LATERAL SHOULDER RAISE
Stand on the middle of a resistance band, gripping one end in each hand, palms facing in. Raise arms to your side, shoulder height, forming a T, and hold for one count. Next, to a count of four, lower your arms back to your sides. Be sure to keep elbows slightly bent throughout the exercise. Repeat 20 times. Switch to a tighter band for a more challenging resistance level after a few weeks.
BICEPS CURLS
Stand on the middle of a resistance band. Squeeze the handles and flex your bicep muscles. In two counts, holding the flex, bend your elbows, keeping them close to your sides and pull your hands up to your shoulders. Lower in four counts. Repeat 20 times.
BACK STRENGTHENER
Wrap your resistance band around something secure, such as a pole, beam, bedpost, banister or tree.
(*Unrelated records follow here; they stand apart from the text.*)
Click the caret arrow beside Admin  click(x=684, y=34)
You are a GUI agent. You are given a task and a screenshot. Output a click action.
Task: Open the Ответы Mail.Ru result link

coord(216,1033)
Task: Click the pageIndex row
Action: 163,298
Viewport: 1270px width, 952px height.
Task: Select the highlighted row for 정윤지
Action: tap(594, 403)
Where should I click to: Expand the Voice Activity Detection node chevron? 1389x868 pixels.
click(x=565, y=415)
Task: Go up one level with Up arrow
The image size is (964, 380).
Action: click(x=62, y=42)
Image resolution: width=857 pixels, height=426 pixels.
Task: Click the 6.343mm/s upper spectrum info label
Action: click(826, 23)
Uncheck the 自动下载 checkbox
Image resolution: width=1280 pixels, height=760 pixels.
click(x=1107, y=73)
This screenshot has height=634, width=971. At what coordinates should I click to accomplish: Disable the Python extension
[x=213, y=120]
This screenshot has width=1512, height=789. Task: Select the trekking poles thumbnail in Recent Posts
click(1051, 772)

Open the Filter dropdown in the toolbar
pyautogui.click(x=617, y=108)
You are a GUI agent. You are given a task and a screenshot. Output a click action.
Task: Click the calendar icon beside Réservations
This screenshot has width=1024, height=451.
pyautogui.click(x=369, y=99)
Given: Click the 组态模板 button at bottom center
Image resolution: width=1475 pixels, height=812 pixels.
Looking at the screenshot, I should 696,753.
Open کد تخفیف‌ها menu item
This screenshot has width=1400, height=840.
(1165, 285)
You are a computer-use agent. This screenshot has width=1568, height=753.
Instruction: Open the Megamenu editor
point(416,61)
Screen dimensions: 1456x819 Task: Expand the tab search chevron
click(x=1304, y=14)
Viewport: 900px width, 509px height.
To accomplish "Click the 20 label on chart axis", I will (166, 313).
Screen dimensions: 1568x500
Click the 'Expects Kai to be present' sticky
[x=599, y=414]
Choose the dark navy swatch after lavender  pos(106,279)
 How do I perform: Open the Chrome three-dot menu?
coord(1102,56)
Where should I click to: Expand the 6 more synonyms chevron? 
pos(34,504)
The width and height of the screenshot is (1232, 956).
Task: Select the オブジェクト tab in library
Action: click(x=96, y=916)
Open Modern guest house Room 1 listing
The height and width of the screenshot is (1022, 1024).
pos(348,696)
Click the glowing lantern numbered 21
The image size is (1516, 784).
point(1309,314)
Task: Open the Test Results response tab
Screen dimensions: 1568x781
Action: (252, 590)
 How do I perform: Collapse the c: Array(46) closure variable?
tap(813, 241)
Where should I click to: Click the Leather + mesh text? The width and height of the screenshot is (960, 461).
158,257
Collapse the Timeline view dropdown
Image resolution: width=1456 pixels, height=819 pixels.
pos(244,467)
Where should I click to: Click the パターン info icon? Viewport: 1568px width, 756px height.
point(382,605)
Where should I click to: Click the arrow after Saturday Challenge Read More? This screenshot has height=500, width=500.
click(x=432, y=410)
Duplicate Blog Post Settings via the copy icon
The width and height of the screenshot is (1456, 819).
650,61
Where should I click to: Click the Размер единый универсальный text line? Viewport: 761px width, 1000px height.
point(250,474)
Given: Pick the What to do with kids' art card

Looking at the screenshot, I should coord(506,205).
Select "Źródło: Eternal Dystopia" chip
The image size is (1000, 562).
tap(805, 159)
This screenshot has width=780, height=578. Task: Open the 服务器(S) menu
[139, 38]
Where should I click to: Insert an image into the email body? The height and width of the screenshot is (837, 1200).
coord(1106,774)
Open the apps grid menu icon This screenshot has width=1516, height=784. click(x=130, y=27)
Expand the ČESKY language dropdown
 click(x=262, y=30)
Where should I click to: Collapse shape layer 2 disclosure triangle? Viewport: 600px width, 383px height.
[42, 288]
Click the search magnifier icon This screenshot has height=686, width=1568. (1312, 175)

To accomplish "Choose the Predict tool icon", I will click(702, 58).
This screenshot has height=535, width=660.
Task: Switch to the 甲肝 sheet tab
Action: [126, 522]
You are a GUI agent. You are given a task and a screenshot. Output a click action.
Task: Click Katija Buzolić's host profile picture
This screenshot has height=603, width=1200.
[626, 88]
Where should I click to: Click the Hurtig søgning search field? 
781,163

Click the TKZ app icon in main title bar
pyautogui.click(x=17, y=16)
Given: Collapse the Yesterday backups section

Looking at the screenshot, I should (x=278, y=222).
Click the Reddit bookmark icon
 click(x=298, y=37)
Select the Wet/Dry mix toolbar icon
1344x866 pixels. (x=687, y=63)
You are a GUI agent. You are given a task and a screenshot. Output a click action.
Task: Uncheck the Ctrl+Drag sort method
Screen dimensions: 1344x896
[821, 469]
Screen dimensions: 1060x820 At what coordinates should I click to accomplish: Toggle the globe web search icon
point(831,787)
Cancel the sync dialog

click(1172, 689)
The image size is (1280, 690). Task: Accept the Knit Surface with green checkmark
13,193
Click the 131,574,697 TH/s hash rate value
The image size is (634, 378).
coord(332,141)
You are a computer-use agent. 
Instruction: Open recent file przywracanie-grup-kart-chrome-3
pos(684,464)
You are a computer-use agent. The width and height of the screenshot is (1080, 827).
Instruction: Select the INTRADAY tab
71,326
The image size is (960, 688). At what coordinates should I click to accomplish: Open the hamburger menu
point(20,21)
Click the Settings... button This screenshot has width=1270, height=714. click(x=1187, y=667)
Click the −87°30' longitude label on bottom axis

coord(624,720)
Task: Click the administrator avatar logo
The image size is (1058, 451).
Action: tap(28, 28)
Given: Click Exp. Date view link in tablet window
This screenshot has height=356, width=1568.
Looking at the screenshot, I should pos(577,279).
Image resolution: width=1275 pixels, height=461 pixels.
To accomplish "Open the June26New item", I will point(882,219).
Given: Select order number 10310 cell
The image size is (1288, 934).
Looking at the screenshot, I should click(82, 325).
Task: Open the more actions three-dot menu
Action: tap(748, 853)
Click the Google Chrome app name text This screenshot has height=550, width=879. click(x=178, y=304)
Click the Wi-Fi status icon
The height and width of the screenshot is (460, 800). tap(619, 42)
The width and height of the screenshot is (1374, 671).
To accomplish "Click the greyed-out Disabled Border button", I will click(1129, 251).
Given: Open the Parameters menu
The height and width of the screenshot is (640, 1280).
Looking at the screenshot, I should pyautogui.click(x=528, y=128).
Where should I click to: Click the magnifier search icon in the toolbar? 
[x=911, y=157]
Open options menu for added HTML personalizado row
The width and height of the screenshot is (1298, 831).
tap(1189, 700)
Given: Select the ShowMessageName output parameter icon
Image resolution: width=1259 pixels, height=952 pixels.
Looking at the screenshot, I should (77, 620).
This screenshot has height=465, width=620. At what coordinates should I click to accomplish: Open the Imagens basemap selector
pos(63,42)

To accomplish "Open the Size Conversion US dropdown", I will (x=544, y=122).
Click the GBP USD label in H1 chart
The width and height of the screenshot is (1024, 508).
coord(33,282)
Facing that object, grasp a handle in each hand and take a few steps back until the band is taut. Pull the bands to your stomach, keeping your elbows close to your sides and your back straight. Then slowly extend your arms back to starting position, keeping your back straight and elbows pointing down, not out. Repeat 20 times. Beginners can do this exercise while seated in a chair. (If you're using a chair, be sure to sit forward in your seat, away from the back of the chair. Chairs with arms should be wide enough to leave ample room for exercise.) Be sure to place the chair at the point where the resistance is greatest.
Heartwarming News
Doing squats and biceps curls can help tone muscles, but you'll also need to add some cardiovascular exercise to your daily routine to get the maximum benefit. The good news: Increasing your heart rate can be pretty simple. Something as elementary as jumping rope or jogging in place can help ward off cardiovascular disease, increase endurance, strengthen muscles and burn calories. Alyma Dorsey, a personal-training manager for Crunch Fitness in Los Angeles, offers the following two simple, fun ways to get your heart rate up.
JUMPING
When jumping rope, remember to be light on your feet and try not to lock your knees. Keep your wrists working in a winding motion. It's the wrists, not the arms, that control the rope. Mix up your routine as you jump. First jump on both feet for two minutes. Then alternate hopping on each foot for one minute. Finally, kick each foot out as you jump. Braided ropes work best if you're not jumping fast; cable-style ropes are better for speed work.
HIGH-KNEE JOG
Jog in place, raising your knees high. Hold out your hand at waist level and use it as a marker. Aim to have each knee as close to your hand as possible for every step. Continue for two minutes.